┌─ EXERCISE PASSAGE

SPOILER WARNING: This blog entry will reveal some of the plot/events that took place on the television show ‘LOST’ that aired on 3/13/08. If you haven’t seen that episode, and you don’t want the show spoiled, you may want to not read any further.
Last night’s episode of LOST was the worst ever. I mean, EVER. In order to create suspense and tension, the show resorted to lying to the audience– withholding information that would have been easily available if they’d been truthful; and outright deception. What’s disappointing about this is that it marks an enormous break from how the series normally creates suspense, tension, and dread.
LOST has been very successful in keeping millions of viewers in suspense– some would say in the dark. This is the fourth season– we’re starting to anticipate/expect answers now. We’re getting some of them, but last night’s episode utterly broke my expectations. That is, I’m not sure that I can trust what the show tells me any longer, because the writers went out of their way to manipulate me into believing something that was not true.
It’s acceptable to keep your audience in the dark; it’s fine to withhold information from the characters (and possibly the audience). It’s not fine to LIE.

└─
┌─ SUPPLIED ENTRIES

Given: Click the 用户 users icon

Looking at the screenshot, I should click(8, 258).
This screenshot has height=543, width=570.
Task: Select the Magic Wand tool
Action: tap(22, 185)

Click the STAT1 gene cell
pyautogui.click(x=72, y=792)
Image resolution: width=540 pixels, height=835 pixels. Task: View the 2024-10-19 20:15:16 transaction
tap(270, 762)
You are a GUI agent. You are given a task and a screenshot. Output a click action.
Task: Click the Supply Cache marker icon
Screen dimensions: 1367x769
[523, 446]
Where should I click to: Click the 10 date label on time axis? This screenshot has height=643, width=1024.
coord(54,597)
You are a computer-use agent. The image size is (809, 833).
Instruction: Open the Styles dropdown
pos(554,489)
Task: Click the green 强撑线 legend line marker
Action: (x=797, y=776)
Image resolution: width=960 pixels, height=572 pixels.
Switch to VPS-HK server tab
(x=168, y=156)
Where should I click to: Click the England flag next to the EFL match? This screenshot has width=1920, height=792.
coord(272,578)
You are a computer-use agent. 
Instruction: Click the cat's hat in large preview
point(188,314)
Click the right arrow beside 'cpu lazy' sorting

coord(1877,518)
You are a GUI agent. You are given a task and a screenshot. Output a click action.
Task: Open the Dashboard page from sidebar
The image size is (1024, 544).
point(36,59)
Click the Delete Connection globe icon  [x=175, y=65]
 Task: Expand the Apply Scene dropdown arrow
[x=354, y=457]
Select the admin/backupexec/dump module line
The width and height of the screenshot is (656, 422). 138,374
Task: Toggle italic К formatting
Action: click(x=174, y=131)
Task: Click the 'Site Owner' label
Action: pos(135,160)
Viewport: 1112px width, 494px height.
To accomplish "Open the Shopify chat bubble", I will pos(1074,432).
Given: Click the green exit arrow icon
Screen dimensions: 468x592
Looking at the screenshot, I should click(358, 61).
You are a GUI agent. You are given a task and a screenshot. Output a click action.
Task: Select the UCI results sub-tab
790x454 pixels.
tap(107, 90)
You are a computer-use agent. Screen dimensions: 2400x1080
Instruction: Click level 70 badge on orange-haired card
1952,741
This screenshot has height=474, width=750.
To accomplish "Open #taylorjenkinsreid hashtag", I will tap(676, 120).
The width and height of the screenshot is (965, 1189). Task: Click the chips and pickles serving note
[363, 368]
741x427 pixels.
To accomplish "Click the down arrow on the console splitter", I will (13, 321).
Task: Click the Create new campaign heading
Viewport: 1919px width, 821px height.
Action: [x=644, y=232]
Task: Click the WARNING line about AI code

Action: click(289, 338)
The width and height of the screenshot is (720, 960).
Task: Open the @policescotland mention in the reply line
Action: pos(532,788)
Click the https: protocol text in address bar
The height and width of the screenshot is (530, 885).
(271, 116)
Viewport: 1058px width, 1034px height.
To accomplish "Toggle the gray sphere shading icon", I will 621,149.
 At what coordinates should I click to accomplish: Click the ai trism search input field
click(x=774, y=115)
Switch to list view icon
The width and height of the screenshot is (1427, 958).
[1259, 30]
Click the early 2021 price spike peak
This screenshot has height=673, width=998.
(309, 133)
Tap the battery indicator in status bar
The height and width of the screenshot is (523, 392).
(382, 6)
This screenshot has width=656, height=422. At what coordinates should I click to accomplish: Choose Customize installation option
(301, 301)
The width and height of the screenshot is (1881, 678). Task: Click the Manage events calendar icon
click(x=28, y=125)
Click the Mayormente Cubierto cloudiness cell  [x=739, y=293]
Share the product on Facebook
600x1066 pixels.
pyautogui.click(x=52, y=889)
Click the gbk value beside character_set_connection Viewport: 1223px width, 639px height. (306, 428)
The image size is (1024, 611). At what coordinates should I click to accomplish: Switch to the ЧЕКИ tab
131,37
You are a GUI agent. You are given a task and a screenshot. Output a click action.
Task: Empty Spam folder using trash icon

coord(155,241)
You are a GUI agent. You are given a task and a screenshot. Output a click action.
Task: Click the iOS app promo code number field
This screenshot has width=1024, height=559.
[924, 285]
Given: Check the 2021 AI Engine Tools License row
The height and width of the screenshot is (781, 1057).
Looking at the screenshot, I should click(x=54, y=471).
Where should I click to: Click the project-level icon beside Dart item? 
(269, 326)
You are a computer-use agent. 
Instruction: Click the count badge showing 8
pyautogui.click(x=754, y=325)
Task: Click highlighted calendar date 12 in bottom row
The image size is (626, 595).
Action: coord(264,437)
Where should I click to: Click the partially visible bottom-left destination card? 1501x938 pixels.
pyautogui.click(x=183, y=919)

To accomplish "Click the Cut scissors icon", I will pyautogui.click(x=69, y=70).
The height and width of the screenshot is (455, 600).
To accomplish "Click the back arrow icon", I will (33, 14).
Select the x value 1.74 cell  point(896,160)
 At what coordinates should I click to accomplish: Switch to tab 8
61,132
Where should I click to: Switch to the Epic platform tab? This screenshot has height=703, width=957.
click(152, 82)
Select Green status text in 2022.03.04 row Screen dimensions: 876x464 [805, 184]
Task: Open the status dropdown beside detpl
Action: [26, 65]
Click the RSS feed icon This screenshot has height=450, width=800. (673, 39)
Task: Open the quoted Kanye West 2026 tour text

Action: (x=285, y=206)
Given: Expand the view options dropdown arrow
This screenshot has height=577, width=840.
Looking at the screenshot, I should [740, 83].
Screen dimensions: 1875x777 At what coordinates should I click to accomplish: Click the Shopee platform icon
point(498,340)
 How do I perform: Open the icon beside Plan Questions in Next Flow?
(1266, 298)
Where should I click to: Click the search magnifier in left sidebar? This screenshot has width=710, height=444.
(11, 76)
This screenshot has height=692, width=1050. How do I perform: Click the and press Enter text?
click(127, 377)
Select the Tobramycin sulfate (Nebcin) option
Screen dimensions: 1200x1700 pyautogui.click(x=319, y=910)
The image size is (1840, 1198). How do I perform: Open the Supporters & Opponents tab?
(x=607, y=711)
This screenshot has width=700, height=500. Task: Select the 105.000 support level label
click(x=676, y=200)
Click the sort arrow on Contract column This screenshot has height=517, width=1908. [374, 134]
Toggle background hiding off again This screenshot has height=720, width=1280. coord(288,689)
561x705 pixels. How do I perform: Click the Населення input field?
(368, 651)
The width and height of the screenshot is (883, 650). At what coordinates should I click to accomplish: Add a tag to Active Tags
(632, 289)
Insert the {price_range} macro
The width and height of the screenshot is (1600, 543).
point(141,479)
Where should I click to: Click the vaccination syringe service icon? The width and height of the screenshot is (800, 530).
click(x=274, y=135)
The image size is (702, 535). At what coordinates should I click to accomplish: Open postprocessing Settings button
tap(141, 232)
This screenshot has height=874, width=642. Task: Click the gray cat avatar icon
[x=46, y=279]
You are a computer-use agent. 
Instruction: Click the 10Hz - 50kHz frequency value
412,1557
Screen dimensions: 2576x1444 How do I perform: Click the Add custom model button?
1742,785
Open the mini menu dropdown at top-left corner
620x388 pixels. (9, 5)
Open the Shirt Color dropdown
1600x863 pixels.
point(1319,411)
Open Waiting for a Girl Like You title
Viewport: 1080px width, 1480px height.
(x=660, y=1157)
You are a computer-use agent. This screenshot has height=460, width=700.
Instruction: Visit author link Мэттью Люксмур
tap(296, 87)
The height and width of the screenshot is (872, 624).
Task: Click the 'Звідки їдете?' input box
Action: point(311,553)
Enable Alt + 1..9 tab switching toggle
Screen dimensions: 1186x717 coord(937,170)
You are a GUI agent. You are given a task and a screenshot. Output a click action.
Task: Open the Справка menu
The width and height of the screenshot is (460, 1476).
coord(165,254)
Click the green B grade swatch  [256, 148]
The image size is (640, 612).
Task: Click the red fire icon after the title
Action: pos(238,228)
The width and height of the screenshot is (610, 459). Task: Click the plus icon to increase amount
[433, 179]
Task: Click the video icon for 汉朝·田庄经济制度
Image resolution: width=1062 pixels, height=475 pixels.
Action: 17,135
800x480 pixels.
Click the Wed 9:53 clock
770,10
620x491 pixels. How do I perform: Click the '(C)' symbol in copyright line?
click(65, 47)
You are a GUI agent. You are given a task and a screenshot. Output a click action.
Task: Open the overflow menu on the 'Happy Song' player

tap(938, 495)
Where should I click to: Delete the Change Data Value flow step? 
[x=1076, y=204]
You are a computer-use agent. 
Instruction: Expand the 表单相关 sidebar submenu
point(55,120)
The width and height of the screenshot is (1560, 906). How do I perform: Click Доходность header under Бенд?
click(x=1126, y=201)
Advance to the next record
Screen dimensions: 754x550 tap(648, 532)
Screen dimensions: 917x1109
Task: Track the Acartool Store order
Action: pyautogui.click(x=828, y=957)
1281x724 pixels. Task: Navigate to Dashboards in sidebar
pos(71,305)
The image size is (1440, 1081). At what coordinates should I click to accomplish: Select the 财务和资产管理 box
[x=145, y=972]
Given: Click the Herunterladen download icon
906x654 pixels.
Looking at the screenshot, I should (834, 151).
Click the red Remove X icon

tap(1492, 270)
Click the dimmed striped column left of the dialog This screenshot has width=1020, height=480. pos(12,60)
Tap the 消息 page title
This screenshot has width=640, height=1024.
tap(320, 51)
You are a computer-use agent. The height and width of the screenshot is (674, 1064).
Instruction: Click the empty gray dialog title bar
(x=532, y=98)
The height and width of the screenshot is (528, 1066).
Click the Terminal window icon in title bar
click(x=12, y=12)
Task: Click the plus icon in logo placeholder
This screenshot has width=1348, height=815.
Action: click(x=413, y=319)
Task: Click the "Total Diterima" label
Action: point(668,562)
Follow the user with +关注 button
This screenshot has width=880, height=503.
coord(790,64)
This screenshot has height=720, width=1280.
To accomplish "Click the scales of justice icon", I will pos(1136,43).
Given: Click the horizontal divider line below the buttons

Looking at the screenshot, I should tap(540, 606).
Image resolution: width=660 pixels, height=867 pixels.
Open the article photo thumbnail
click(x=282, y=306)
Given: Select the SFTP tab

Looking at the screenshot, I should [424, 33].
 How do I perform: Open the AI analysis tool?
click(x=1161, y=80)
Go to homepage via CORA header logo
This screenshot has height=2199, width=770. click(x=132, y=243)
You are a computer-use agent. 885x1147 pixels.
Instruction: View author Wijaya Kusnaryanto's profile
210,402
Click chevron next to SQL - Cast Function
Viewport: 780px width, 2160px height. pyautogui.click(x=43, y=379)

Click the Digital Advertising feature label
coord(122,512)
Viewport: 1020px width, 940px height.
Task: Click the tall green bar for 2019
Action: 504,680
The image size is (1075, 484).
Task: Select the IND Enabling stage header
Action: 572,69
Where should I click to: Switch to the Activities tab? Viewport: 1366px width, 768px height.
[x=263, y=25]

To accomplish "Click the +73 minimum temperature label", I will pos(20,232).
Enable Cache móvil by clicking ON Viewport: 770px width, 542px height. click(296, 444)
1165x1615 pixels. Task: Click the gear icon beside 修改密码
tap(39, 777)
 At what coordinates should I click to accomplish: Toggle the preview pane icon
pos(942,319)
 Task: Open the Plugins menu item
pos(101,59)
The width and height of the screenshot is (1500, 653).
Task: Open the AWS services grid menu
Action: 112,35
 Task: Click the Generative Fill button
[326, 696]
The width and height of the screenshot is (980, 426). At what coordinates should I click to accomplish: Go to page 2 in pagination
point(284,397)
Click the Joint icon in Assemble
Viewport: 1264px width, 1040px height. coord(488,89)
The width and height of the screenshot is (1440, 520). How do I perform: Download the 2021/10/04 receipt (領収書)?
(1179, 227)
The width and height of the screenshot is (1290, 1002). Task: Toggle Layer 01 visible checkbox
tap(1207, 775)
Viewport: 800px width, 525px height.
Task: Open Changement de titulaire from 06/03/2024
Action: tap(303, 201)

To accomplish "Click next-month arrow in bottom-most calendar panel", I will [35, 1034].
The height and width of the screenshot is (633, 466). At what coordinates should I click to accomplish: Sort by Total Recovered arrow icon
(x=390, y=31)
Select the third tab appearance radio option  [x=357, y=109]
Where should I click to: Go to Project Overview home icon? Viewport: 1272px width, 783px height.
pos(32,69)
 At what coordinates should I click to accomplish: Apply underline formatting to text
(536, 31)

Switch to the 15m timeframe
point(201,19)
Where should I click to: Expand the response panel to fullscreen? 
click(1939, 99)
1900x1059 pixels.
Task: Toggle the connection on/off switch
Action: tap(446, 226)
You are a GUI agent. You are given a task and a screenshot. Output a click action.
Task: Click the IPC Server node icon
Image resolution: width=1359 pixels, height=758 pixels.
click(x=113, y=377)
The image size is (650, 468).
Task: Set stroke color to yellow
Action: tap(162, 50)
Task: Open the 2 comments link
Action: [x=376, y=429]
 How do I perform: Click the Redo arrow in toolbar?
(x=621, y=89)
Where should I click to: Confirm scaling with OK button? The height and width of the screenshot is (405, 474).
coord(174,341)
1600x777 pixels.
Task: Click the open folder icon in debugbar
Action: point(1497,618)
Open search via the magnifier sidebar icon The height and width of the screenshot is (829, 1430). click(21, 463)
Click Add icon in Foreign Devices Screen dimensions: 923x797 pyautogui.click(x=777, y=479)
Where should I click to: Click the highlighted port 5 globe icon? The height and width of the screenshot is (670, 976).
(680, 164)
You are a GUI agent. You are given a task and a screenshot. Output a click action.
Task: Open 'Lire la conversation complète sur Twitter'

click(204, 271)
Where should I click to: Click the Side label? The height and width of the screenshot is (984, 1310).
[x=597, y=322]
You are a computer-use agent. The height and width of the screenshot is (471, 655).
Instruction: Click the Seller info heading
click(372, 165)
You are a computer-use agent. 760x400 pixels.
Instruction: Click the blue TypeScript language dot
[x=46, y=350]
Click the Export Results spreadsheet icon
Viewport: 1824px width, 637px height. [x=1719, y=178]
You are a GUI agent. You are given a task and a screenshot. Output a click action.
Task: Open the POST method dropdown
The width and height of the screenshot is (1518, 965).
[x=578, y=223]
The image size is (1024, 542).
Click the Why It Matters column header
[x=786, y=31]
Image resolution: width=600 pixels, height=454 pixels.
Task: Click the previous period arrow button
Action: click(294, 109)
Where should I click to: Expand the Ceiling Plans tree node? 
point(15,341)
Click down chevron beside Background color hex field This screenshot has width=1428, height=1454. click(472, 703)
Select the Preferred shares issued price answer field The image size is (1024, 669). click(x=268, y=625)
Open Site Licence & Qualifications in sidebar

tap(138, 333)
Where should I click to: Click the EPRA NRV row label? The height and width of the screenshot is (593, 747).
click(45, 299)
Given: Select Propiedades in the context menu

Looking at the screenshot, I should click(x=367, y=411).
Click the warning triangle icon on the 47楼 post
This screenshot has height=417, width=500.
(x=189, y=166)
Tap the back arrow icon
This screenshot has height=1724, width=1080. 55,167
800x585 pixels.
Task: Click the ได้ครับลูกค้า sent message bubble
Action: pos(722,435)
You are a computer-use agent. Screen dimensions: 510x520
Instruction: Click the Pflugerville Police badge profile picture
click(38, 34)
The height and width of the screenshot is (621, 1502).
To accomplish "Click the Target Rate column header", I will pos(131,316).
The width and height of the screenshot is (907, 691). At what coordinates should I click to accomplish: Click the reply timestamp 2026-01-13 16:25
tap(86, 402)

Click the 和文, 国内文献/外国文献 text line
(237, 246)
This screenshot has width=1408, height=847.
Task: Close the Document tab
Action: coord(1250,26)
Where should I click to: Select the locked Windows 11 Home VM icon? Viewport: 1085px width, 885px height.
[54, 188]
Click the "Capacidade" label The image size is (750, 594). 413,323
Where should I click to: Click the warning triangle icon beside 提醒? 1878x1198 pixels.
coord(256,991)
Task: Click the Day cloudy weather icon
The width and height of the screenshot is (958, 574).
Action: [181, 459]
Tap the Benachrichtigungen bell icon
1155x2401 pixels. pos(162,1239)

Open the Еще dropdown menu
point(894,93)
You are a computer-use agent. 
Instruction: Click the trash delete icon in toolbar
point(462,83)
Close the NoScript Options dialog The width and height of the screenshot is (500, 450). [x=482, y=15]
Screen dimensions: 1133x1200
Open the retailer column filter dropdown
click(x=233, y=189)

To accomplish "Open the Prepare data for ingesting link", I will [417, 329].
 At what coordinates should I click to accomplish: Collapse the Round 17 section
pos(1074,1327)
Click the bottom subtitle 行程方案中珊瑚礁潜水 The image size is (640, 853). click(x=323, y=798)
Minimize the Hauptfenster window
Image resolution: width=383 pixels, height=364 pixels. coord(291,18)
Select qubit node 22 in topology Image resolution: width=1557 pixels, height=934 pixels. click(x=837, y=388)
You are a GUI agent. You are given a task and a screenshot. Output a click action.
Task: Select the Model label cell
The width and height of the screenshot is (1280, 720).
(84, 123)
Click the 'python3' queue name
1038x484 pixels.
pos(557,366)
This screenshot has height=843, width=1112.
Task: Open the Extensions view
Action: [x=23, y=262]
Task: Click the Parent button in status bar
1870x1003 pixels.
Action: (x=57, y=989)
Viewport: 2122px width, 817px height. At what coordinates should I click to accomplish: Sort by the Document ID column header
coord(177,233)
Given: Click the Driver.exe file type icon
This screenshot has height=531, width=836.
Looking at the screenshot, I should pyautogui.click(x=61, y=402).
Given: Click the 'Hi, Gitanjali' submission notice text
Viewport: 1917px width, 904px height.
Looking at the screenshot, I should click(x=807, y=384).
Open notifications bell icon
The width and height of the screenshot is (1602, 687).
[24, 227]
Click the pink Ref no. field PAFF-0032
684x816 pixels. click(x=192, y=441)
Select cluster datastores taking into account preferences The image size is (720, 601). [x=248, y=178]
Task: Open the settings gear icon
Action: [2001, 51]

└─

:: EXERCISE AIM ::
Rewrite the LOST blog entry from "SPOILER WARNING: This" to "tension, and dread.", with "installment" in place of "episode".

:: EXERCISE OUTPUT ::
SPOILER WARNING: This blog entry will reveal some of the plot/events that took place on the television show ‘LOST’ that aired on 3/13/08. If you haven’t seen that installment, and you don’t want the show spoiled, you may want to not read any further.
Last night’s installment of LOST was the worst ever. I mean, EVER. In order to create suspense and tension, the show resorted to lying to the audience– withholding information that would have been easily available if they’d been truthful; and outright deception. What’s disappointing about this is that it marks an enormous break from how the series normally creates suspense, tension, and dread.